Y es que a pesar de que la cubierta exterior de los balones Golty sea en cuero traído desde corea, o el enmallado de alta tenacidad de nilón tenga origen sudafricano y el caucho para la doble cámara interior lo importen desde Alemania o México, esta marca es un símbolo de identidad colombiana pues el diseño, ensamble y tecnología con el que se elaboran son netamente locales. Para el presidente de Golty, “hace tres décadas hacer un balón era una labor altamente artesanal y mucho más sencilla pues era cocido y en cuero. En cambio hoy resulta toda una obra de ingeniería. Se hacen estudios precisos para que rebote, no absorba agua y evitar que se deforme. Lo materiales, la construcción y el proceso de fabricación es altamente controlado para cumplir con unas especificaciones muy estrictas y claras en la competencia”.
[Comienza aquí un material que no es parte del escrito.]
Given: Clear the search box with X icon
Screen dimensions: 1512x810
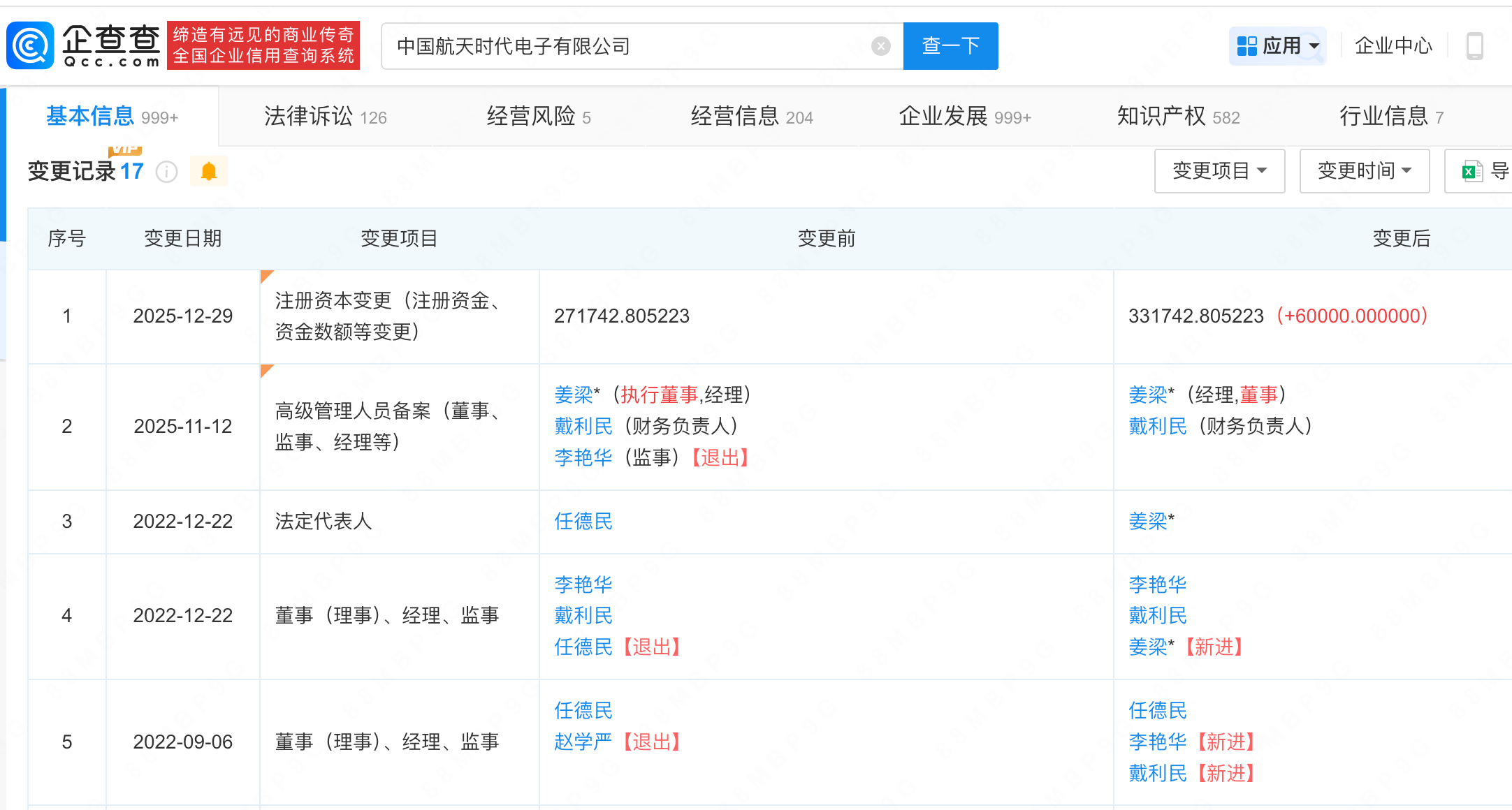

Para posicionar sus productos y poder igualar los niveles de calidad de marcas como Nike o Adidas, Golty realiza un doble esfuerzo, uno tecnológico y otro en el campo del mercadeo, afirma el presidente de la compañía y explica en detalle que cuando hablan del aspecto tecnológico, se refieren a la escogencia de los mejores materiales, los detalles en la construcción y finalmente la aplicación de estudios en los laboratorio de pruebas donde definimos si es apto para la alta competencia.

Tenemos tres laboratorios muy completos. Uno en donde se analizan las materias primas que se usarán en la fabricación del balón y otro en el que se prueban los productos que ya están terminados. En el último se calibran los aparatos de medición para obtener mayor precisión de las máquinas pues de ello depende que la materia prima, el proceso y el producto terminado sean los adecuados. Por otro lado la parte de mercadeo es muy importante. Si bien es cierto que el proceso de construcción de un balón dura 24 horas el trabajo no para allí. Golty es un producto colombiano de alta calidad y buscamos posicionarlo en competencias que tengan una gran acogida por el público como es el caso del fútbol profesional o la liga Directv de baloncesto. Allí se completa el trabajo y demostramos que somos excelentes y además somos colombianos. No ha sido una labor fácil pero si satisfactoria pues hemos hecho felices a millones de personas desde que sacamos la primera pelota de letras hasta el lanzamiento de nuestro más reciente balón, el Invictus”.

El dato

Escobar y Martínez además de productos deportivos Golty, posee dos marcas más. La reconocida Bóxer, encargada de producir pegamentos de todo tipo y B.I.T, empresa especializada en la fabricación y comercialización de bandas trasportadoras de caucho para mover grandes volúmenes de productos.